Facoltà di non rispondere per i 10 arrestati. Spunta il nome di un imprenditore agricolo indagato a piede libero per ricettazione di attrezzi. L’inchiesta partita dopo la scoperta di marijuana al gelsomino nei tubolari di un gommone

BRINDISI – Hanno scelto tutti, per ora, la strada del silenzio davanti al giudice per le indagini preliminari del Tribunale di Brindisi dopo essere stati arrestati nell’ambito dell’ultima inchiesta per droga condotta dai carabinieri. Facoltà di non rispondere sia per gli indagati finiti in carcere, che per quelli ai domiciliari, dal 6 luglio scorso, con l’accusa di aver acquistato, detenuto e trasportato cocaina e marijuana. Sostanze spesso nascoste nel paraurti di auto, stando ai sequestri dei militari.

Gli interrogatori di garanzia

Al momento, quindi, non c’è alcuna versione fornita da: Luigi Mombello, 45 anni di Tuturano; Adriano Mombello, 49 (nella foto), Gabriele Giannone, 45, di Tuturano, Stefano Morleo, 52, di Brindisi, destinatari di ordinanza di custodia cautelare in carcere. Né da parte di: Andrea Toma, 40, di Collepasso, Cosimo Toma, 25, di Cutrofiano, Stefano Tomeo, 52, di Copertino, Pasquale Attanasi, 31, di Tuturano, Damiano Attanasi, 28, di Tuturano, Simone Cosimo Casalini, 33, di Casarano, per i quali il gip ha disposto i domiciliari “con divieto di comunicazione anche via telefonica e telematica con persone diverse da quelle che con loro coabitano o che li assistono”. Obbligo di dimora è stato disposto per Adriano Vitale, 51, di Tuturano. La difesa, affidata agli avvocati Daniela D’Amuri e Laura Beltrami, potrebbe presentare ricorso al Riesame nei termini previsti.

L’imprenditore indagato a piede libero

Spunta, intanto, il nome di un dodicesimo indagato, per il quale non è stata disposta alcuna misura restrittiva della libertà personale, poiché la sua posizione è stata ritenuta marginale: si tratta di un 39enne, nato a Brindisi e residente a Tuturano, titolare di un’azienda agricola con sede in provincia.

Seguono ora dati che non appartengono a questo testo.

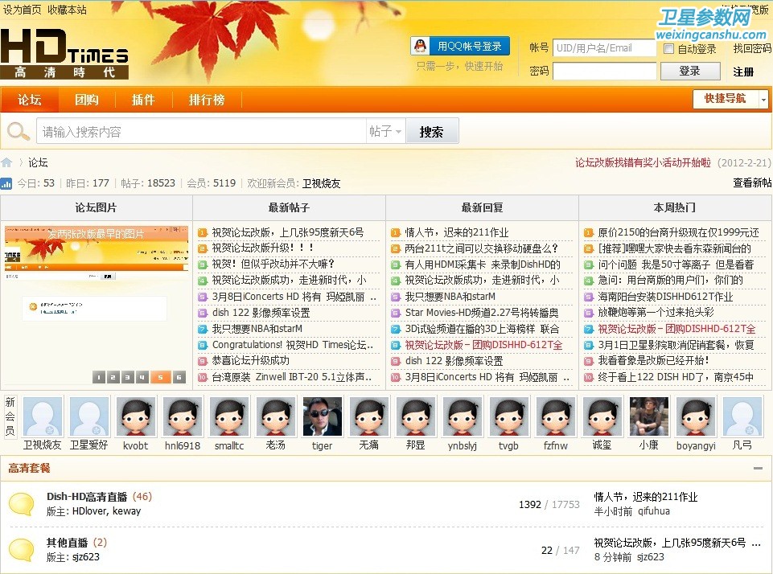Go to the 排行榜 tab
Viewport: 773px width, 574px height.
207,100
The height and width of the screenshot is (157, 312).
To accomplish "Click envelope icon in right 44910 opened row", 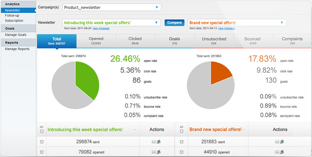I will pyautogui.click(x=277, y=152).
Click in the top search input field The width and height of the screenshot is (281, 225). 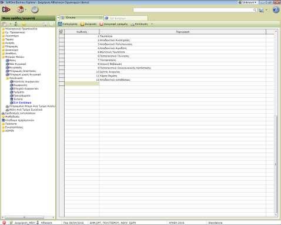(193, 10)
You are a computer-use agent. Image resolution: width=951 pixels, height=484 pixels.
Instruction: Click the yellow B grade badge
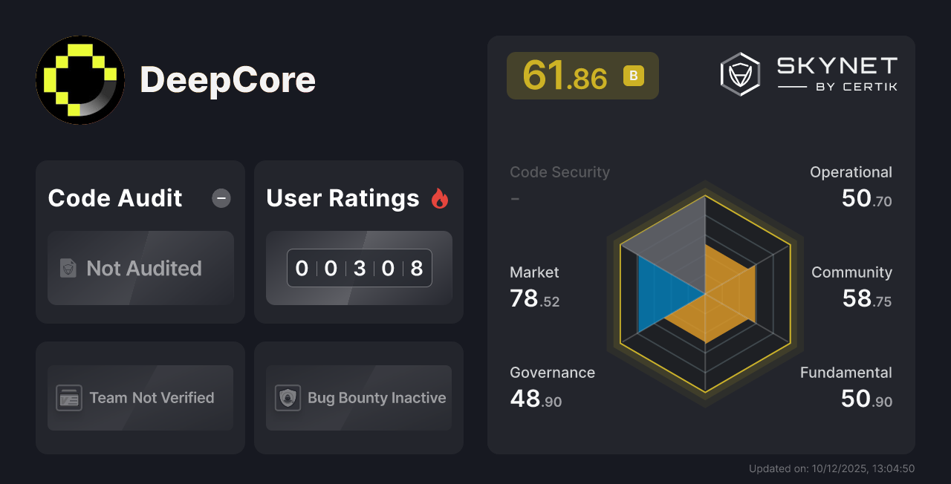632,75
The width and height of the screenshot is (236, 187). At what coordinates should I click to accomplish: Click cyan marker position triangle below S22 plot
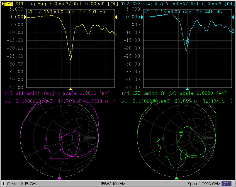point(187,89)
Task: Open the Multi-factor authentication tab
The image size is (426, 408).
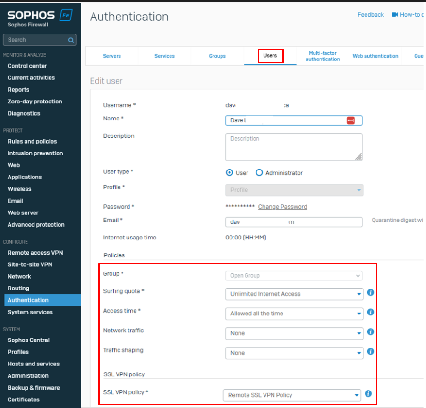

E’ accusato, “in concorso con Adriano Vitale e Gabriele Giannone per ricettazione” di mezzi agricoli, oggetto di furto avvenuto a Mesagne tra il primo dicembre e il 3 dicembre 2018”: secondo l’accusa, i tre avrebbero “acquistato o comunque detenuto, nella consapevolezza della provenienza illecita, un aratro, un pala caricatrice sfinestrata e un altro aratro coltivatore a molle per ortaggi, di costruzione artigianale”.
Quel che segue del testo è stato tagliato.